Das Vernichtungslager Auschwitz wurde am 27. Januar 1945 von sowjetischen Truppen befreit, heute ist es eine Gedenkstätte.

© epd-bild/eastway.de

27.01.2015 · Greifswald. Wer „Jude“ hört, denkt „Holocaust“. Zig Gedenktage weltweit erinnern an die Verbrechen der Nazis und ihre jüdischen Opfer. Vielleicht schon zu viele Tage, sagt der Jude Daniel Stein Kokin, der in Berlin lebt und in Greifswald lehrt. Diese Verengung auf das Leid schade Israel – und den Deutschen.

Für mich gibt es vier Tage im Jahr, die einer besonderen Erinnerung an die Shoa, den Holocaust, vorbehalten sind. Erstens den israelischen Yom ha-Shoa, wörtlich „Tag zur Erinnerung an den Holocaust“, der an den Aufstand im Warschauer Ghetto erinnert und im Frühjahr liegt. Zweitens den jüdischen Tischa be-Aw, der in die Zeit des Hochsommers fällt und das Gedenken an verschiedene Tragödien der jüdischen Geschichte in sich vereint; drittens die Reichspogromnacht im Herbst und viertens den heutigen internationalen Holocaust-Tag, der eigentlich keine sehr große Resonanz innerhalb der jüdischen Welt hat.

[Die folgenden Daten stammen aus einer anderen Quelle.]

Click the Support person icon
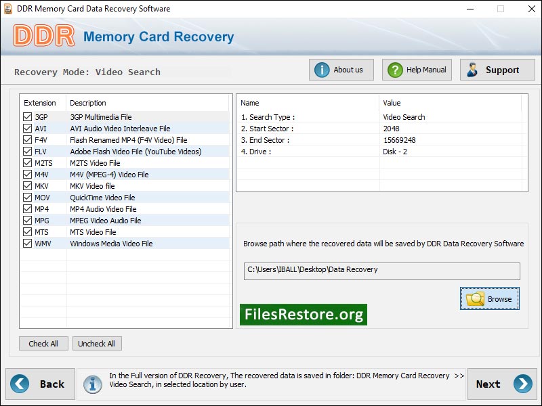 472,69
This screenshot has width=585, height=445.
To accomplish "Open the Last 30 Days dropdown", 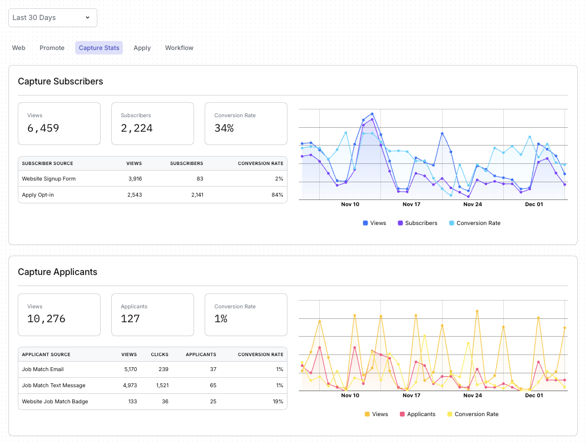I will (52, 18).
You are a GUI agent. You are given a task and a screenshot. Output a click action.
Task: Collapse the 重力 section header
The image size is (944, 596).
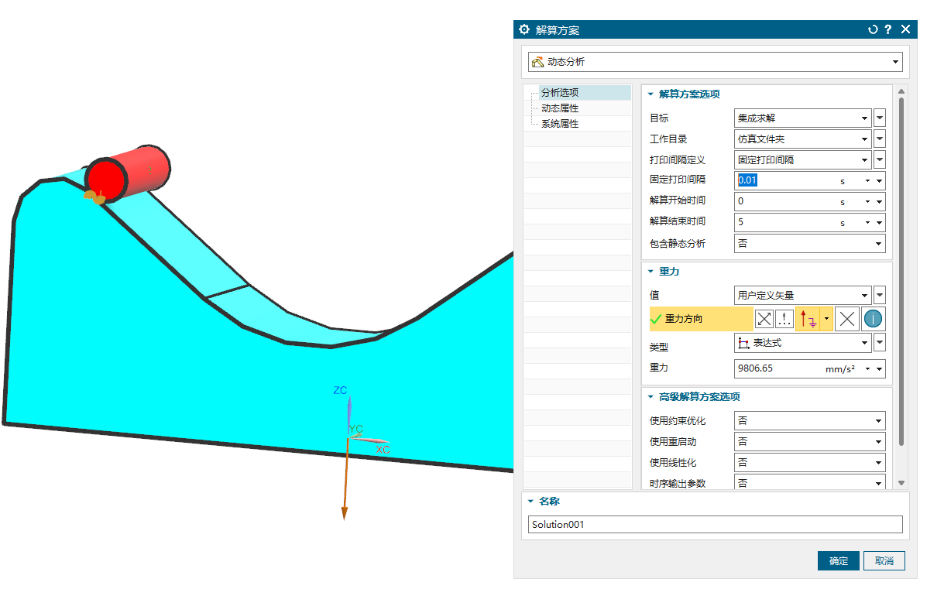(651, 272)
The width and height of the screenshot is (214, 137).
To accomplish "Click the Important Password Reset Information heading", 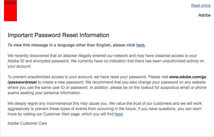I will (58, 35).
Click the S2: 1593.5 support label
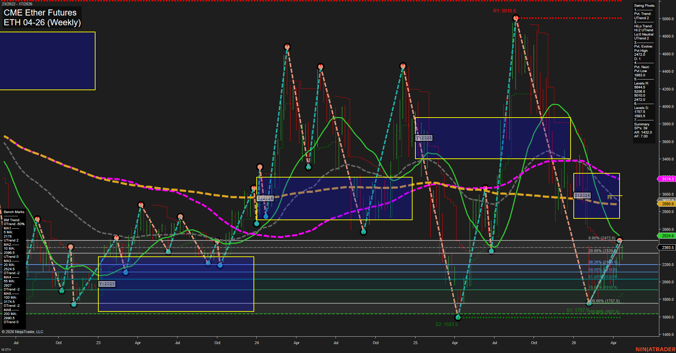 [446, 324]
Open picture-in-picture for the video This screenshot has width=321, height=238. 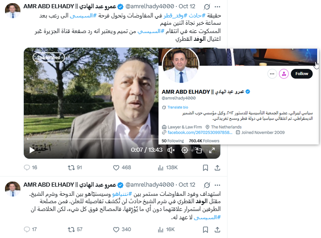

Jede Jahreszeit hält demnach für mich einen Shoa-Gedenktag bereit. Weitere Termine kommen hinzu – wie zum Beispiel die Erinnerungstage an die Deportation von Juden aus verschiedenen Regionen; bestimmte Gottesdienste, in denen die Shoa erwähnt wird; ganz zu schweigen von jeder zufälligen Begegnung mit einem Stolperstein, von denen man in meinem Berliner Kiez sehr viele finden kann. Fügt man alle Zeitungsartikel, Notizen über Vorträge und Tagungen, Filme und so weiter hinzu, bleibt kaum ein Tag übrig, an dem die Shoa nicht in Erinnerung käme.

Ist das gut so? Und – ist das nötig? Wie empfinde ich die Erinnerungskultur im heutigen Judentum und im heutigen Deutschland? Und was erwarte ich als Mensch und Jude von der Bevölkerung dieses Landes? Ich muss gestehen: Gegenüber dem Holocaust-Gedächtnis bin ich ziemlich skeptisch. Ohne Frage muss ein solch enormes Verbrechen für immer in Erinnerung bleiben. Doch gleichzeitig müssen wir unsere Erinnerungskultur von Zeit zu Zeit überprüfen.

„Stolpersteine sind die mutigste Form“

Ich fange damit im jüdischen Kontext an: Während der letzten zwei Generationen wurden zahlreiche Holocaust-Museen oder Denkmäler in jüdischen Gemeinden weltweit eingeweiht. Vor allem in Israel sind Schulreisen zu den KZ-Lagern in Polen verbreitete Praxis. Es gibt heute Israelis, deren einzige Auslandserfahrung Auschwitz heißt. Ich fürchte, dass unsere Identität dabei viel zu stark von der Shoa geprägt wird, dass wir das Jude-Sein immer mehr von der Shoa her verstehen, und dass wir den Staat Israel vorrangig unter Bezug auf die Shoa betrachten.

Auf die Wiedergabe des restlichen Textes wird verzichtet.